YOUR GOAL -> Each entry must appear again exactly as it does in the source.

[Collection entries]
.....

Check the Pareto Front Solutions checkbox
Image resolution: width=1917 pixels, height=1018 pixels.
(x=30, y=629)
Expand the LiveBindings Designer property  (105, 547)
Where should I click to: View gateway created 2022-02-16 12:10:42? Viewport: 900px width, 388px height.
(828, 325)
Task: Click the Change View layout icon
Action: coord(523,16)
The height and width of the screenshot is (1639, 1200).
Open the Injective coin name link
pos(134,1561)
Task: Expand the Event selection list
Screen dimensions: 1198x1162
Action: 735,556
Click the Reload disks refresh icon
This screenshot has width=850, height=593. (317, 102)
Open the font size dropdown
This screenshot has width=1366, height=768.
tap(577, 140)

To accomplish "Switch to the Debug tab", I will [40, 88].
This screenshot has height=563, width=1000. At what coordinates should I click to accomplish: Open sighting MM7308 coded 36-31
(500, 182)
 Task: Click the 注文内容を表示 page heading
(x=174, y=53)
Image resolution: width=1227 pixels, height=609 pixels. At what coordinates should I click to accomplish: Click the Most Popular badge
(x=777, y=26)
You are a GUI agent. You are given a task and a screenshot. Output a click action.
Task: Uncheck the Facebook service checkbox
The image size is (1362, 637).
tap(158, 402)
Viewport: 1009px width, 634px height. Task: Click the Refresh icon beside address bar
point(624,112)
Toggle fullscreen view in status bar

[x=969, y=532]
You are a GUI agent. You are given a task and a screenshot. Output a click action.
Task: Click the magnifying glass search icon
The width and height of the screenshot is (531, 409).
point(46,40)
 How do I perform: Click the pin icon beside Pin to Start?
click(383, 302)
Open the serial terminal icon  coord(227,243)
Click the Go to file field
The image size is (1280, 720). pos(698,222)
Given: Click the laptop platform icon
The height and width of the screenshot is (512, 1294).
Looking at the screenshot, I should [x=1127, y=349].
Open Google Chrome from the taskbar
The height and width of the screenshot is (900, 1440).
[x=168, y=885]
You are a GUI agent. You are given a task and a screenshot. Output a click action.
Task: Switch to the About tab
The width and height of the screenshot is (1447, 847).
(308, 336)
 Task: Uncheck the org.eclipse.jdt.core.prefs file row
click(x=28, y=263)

.....

WRITTEN ANSWER ->
Check the Pareto Front Solutions checkbox
Image resolution: width=1917 pixels, height=1018 pixels.
(x=30, y=629)
Expand the LiveBindings Designer property  (105, 547)
Where should I click to: View gateway created 2022-02-16 12:10:42? Viewport: 900px width, 388px height.
(828, 325)
Task: Click the Change View layout icon
Action: coord(523,16)
The height and width of the screenshot is (1639, 1200).
Open the Injective coin name link
pos(134,1561)
Task: Expand the Event selection list
Screen dimensions: 1198x1162
Action: 735,556
Click the Reload disks refresh icon
This screenshot has width=850, height=593. (317, 102)
Open the font size dropdown
This screenshot has width=1366, height=768.
tap(577, 140)

To accomplish "Switch to the Debug tab", I will [40, 88].
This screenshot has height=563, width=1000. At what coordinates should I click to accomplish: Open sighting MM7308 coded 36-31
(500, 182)
 Task: Click the 注文内容を表示 page heading
(x=174, y=53)
Image resolution: width=1227 pixels, height=609 pixels. At what coordinates should I click to accomplish: Click the Most Popular badge
(x=777, y=26)
You are a GUI agent. You are given a task and a screenshot. Output a click action.
Task: Uncheck the Facebook service checkbox
The image size is (1362, 637).
tap(158, 402)
Viewport: 1009px width, 634px height. Task: Click the Refresh icon beside address bar
point(624,112)
Toggle fullscreen view in status bar

[x=969, y=532]
You are a GUI agent. You are given a task and a screenshot. Output a click action.
Task: Click the magnifying glass search icon
The width and height of the screenshot is (531, 409).
point(46,40)
 How do I perform: Click the pin icon beside Pin to Start?
click(383, 302)
Open the serial terminal icon  coord(227,243)
Click the Go to file field
The image size is (1280, 720). pos(698,222)
Given: Click the laptop platform icon
The height and width of the screenshot is (512, 1294).
Looking at the screenshot, I should [x=1127, y=349].
Open Google Chrome from the taskbar
The height and width of the screenshot is (900, 1440).
[x=168, y=885]
You are a GUI agent. You are given a task and a screenshot. Output a click action.
Task: Switch to the About tab
The width and height of the screenshot is (1447, 847).
(308, 336)
 Task: Uncheck the org.eclipse.jdt.core.prefs file row
click(x=28, y=263)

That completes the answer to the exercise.